Comparative miRNA expression of normal skin from control and lesional skin from mice. Mus musculus

The efficacy of monoclonal antibodies against either interleukin (IL)-17 or the IL-17 receptor in psoriasis therapy provides strong evidence that IL-17 is the major inflammatory mediation in this disease. However, how IL-17 induces epidermal hyperplasia in psoriasis remains largely unknown. Here, we show that IL-17 actives NF-kB in keratinocytes and initiates the NF-kB-dependent transcription of microRNA-31 (miR-31), one of the most abundant microRNAs in the epidermis of lesional skin of psoriasis and two related mouse models. Similar to IL-17 deficiency (IL-17-/-), knocking out miR-31 (miR-31-/-) or targeting it by antagomir-31 prevents keratinocytes Ki67 expression and inhibits acanthosis and dermal inflammation in psoriasis mouse model. Moreover, PPP6c, a negative regulator restricting G0/G1 to G2/M phase progression in the cell cycle, is diminished in human psoriatic epidermis and is directly targeted by miR-31. Inhibition of ppp6c is functionally important for the biological effects of miR-31 in the development of epidermal hyperplasia. Thus, our data define IL-17-inducede miR-31 and its target ppp6c as critical factors for hyperproliferative epidermis in psoriasis. Overall design: Epidermis samples from affected ears derived from 3 CD18hypo PL/J mice (DIS) or normal ears derived from 3 CD18hypo C57BL/6J mice(2128) were used for RNA extraction and hybridization on Affymetrix microarrays. We sought to compare miRNA expression of normal skin from control and lesional skin.

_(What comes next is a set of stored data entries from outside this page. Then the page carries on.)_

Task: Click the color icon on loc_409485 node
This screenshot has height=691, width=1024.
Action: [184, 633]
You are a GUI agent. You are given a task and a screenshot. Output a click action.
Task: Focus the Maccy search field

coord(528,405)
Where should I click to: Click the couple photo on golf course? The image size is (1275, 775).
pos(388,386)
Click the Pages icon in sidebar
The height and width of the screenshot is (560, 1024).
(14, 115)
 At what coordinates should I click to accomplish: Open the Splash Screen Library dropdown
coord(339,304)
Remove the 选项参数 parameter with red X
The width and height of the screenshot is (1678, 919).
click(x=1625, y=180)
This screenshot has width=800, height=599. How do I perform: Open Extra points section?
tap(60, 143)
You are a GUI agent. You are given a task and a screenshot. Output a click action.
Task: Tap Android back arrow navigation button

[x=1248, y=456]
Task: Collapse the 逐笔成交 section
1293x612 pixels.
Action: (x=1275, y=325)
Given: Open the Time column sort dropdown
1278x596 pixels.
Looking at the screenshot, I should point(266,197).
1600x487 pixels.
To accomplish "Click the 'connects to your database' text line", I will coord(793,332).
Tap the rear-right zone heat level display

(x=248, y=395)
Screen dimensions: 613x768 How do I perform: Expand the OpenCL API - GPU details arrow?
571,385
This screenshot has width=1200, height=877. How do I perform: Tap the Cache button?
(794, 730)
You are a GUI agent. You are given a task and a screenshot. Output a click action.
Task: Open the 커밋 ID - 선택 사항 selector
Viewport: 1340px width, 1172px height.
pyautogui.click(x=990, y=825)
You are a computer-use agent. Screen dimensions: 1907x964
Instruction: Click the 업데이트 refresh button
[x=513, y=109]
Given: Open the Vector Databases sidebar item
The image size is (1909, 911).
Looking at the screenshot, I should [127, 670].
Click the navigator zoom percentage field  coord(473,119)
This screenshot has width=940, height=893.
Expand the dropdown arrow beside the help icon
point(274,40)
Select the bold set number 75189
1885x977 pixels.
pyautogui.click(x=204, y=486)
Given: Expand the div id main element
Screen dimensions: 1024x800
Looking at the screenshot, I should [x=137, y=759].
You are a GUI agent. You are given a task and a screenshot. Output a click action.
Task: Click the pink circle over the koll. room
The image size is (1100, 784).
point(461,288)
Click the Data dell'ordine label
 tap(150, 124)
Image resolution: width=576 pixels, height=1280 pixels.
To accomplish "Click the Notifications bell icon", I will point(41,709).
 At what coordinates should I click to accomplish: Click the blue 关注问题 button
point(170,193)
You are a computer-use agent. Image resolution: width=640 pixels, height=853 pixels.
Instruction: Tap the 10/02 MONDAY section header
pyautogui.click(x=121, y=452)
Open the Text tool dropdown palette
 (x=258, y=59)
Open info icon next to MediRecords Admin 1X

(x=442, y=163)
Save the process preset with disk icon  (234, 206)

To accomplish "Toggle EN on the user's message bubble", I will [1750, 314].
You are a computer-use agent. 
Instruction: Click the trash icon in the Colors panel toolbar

针对白细胞介素（interleukin, IL）-17或IL-17受体的单克隆抗体用于银屑病治疗的疗效，为IL-17是该疾病的核心炎症介导因子提供了坚实证据。然而，IL-17如何诱导银屑病表皮增生的具体机制，目前仍尚未完全明确。本研究发现，IL-17可激活角质形成细胞（keratinocyte）中的核因子κB（NF-κB），并启动依赖于NF-κB的微小RNA（microRNA，miRNA）-31（miR-31）转录——miR-31是银屑病皮损皮肤及两种相关小鼠模型表皮中丰度最高的微小RNA之一。与IL-17基因敲除（IL-17-/-）小鼠表型一致，敲除miR-31（miR-31-/-）或通过miR-31反义寡核苷酸拮抗剂（antagomir-31）靶向抑制miR-31，均可抑制角质形成细胞表达Ki67抗原（Ki67），并改善银屑病小鼠模型中的棘层肥厚与真皮炎症反应。此外，作为限制细胞周期由G0/G1期向G2/M期进展的负调控因子，PPP6c在人类银屑病表皮中表达显著下调，且可被miR-31直接靶向调控。PPP6c的功能抑制对于miR-31介导的表皮增生生物学效应至关重要。综上，本研究数据表明，IL-17诱导的miR-31及其靶基因PPP6c，是银屑病表皮过度增殖的关键调控因子。 总体实验设计：本研究从3只CD18hypo PL/J银屑病模型小鼠的病变耳部（DIS组）以及3只CD18hypo C57BL/6J正常小鼠的正常耳部（2128组）分离表皮样本，进行RNA提取后在Affymetrix基因芯片上完成杂交。本研究旨在对比对照组正常皮肤与银屑病皮损皮肤的微小RNA表达谱。